There are numerous subplots, and a remarkable array of characters; some human, some not so much. As a world builder, the author has excelled in The Waking Engine.

The main protagonist of the story — a young, gay man from New York named Cooper — awakes in this strange world and quickly becomes enmeshed as a pawn in the machinations of numerous different factions. He begins to develop some powers that aid his survival. He’s a smart aleck, but not so smart in other ways as he often ignores what precious little, good advice is given him.

Okay, a book review is supposed to be more than a plot summary. I wanted to like the book, but there are a few flaws in it that make that difficult. Firstly, other than Cooper, nobody in The Waking Engine is remotely likable. There’s a huge cast of characters whose only concerns are for themselves. There’s also a tremendous amount of cruelty in the story between characters — even those few that purport to be “good” and helpful. It’s not easy to read page-after-page about people you simply don’t care for. Even the two beings that initially find Cooper and take him in exhibit their worst selves when Sesstri kicks Cooper and calls him a turd, and Asher abandons him in the City. Later, they’ll regret that.
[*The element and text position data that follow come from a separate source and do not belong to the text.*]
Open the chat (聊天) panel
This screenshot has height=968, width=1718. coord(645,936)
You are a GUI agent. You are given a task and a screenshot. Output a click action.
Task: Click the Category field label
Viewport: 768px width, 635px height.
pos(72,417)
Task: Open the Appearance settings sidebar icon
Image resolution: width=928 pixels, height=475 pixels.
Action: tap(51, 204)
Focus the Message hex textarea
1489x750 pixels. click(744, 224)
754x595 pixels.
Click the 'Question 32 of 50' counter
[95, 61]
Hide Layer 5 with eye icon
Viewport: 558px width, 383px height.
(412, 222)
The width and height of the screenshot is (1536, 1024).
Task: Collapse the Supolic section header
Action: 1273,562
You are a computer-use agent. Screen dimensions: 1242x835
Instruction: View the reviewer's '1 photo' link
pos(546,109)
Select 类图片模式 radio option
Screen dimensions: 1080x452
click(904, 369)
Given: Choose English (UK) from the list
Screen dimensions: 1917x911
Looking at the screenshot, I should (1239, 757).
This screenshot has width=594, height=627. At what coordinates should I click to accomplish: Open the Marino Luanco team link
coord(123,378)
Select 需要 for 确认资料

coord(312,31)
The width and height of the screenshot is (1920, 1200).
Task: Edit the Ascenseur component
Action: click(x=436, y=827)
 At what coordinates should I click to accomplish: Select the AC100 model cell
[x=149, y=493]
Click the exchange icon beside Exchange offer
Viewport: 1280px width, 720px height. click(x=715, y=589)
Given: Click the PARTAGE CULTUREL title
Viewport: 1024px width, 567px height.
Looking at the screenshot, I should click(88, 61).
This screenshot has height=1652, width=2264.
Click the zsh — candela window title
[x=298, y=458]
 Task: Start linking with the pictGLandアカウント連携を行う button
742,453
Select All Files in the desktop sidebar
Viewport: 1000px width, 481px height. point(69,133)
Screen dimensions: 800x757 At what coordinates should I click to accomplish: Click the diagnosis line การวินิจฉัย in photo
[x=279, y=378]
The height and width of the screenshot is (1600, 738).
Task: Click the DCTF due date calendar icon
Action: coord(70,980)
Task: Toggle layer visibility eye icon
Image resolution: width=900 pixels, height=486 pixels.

There are so many subplots that even scenes that should have moved along quickly get bogged-down in the details and keeping track of all the players is a full time task.

There are some good points. The descriptions of the various parts of the city are excellent and you find yourself in total immersion to this strange universe. The courtship scenes between Cooper and his poorly chosen, brief lover, Marvin, are nicely erotic without being pornographic (sex is at a very bare minimum in the story). Much of the book’s dialogue is well crafted.

In the end, I believe The Waking Machine would benefit if it went through another edit, and also if David Edison would inject a little more humanity into a few of the minor protagonists — regardless if they’re human or not. Three stars out of 5.